A Newspaper By And For The Gay Community | |
Publisher | Gay Liberation Front |
---|---|
Staff writers | |
Launched | November 14, 1969 |
Ceased publication | 1972 | (issue 8)
City | New York City |
Country | US |
OCLC number | 14078148 |
Free online archives | OutHistory |
Come Out! [a] was an American LGBT newspaper that ran from 1969 to 1972. It was published by the Gay Liberation Front (GLF), a gay liberation group established in New York City in 1969, immediately following the Stonewall riots. The first issue came out on November 14, 1969, it sold for 35 cents, and 50 cents for outside of New York City. [1] Its run only lasted for eight issues. Its tagline for the first paper was: "A Newspaper By And For The Gay Community". [1]
The newspaper's purpose was to be a voice for the GLF, that would promote LGBT rights, lesbian feminism, and anti-sexism. [2] [3] Notable contributors to the first issue included: Martha Shelley, Leo Martello, Marty Robinson, Kay Tobin, Jim Fouratt and John Lawritz, pseudonym of John Lauritsen. [b] [4] Come Out! was popularly known as the first newspaper of Gay Liberation. [5] [6] The newspaper was mainly sold by members of the GLF on the streets of NYC, with a few newsstands that carried them as well. [7]
Roslyn Bramms, former managing editor of SCREW, was instrumental in getting the first issue to press. Since the GLF members had no experience in publishing a newspaper, she tutored them on how to gather news, prepare the copy, and the legal requirements for production. [4] In the first issue, they published a scathing critique of The Village Voice , an alternative newsweekly based in NYC, for not allowing the words gay and homosexual to be used in their classified ads section, after they had submitted an advertisement to them. An employee at The Village Voice told them they considered the two words to be "obscene". Three representatives from the GLF then met with co-founder Ed Fancher of the Voice, and he agreed to change their policy on the two words. [1] [c]
After the first issue was published, members of the 'June 28 cell' of the GLF informed the GLF members that they would be taking control of the newspaper, allegedly in order to save it. Several of the original staff members decided not to stay with the publication after the takeover. [4]
For the second issue, gay rights activists Bob Kohler and Bob Martin joined the newspaper. [8] Subsequent issues also featured various notable contributors, including: gay rights activists Perry Brass, Dennis Altman, Tony Diaman and Ellen Broidy, feminist Rita Mae Brown, transgender activist Angela Lynn Douglas, and photographers Diana Davies and Donna Gottschalk. [9] [10] [11] They also re-printed articles from the underground newspaper Rat . [8] The last three issues of Come Out! were published from Brass' apartment in NYC. [12]
Content in the various issues would feature personal accounts and photos of GLF marches and gay rights rallies, and poems, along with editorials. [13] They also interviewed well known members of the local community, and covered international news, like the Cuban human rights issues. [13] In addition, the periodical covered issues affecting the transsexual and transvestite community. [13]
In an interview with Windy City Times , Shelley remarked that at the time, there was an abundance of newspapers and magazines that were "expressing their ideas", from multiple leftist organizations. So the GLF jumped into the fray with their own ideas and style of writing. She said that no journalism degree was required to write for Come Out!, and they covered stories that the New York Times wouldn't. But as a result, sometimes the newspaper "quality was uneven", which she regrets. [14]
Shelley relayed that the newspaper got published as a result of her working part-time in a typesetting establishment. The owner of the shop would let her come in after hours and set the copy for the newspaper, and then she would bring it to the people responsible for the layout, and they would work on it, and get it off to the printer. [14] [15] When the paper was published, she'd "grab a bunch of copies and go out onto the streets of Greenwich Village and hawk them". [14]
As she stood in the snow on a Village street corner in a pair of sneakers and a torn leather jacket, yelling Get your copy of Come Out!, a well-dressed couple passed by, pushing a stroller and looking at Shelley with horror. Just as they passed by, Shelley said, "Get your copy of Come out!. Read what your kids going to be like when he grows up", Shelley recalls. "And they jumped, and I just loved it. It was a way of giving the world the finger for what they were doing to me."

- **COLLECTED DATA**

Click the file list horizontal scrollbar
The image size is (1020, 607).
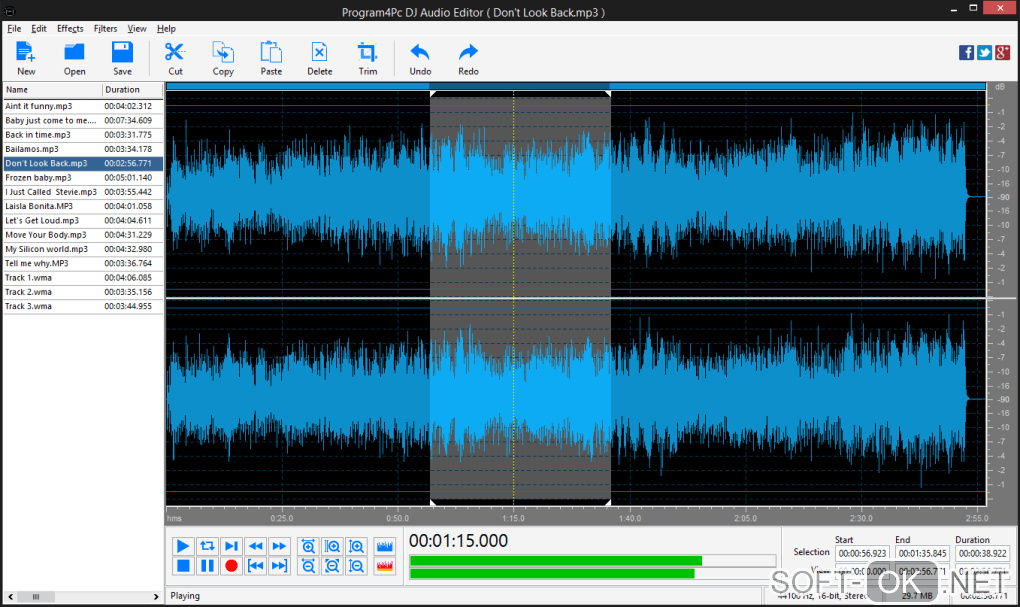pyautogui.click(x=82, y=597)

- **WHAT TO DO**
Rewrite everything in the article on the newspaper Come Out! from "A Newspaper By And For The Gay Community |" down to "1972 | (issue 8)", putting "Published by" in place of "Publisher".

- **ANSWER TO THE PROBLEM**
A Newspaper By And For The Gay Community | |
Published by | Gay Liberation Front |
---|---|
Staff writers | |
Launched | November 14, 1969 |
Ceased publication | 1972 | (issue 8)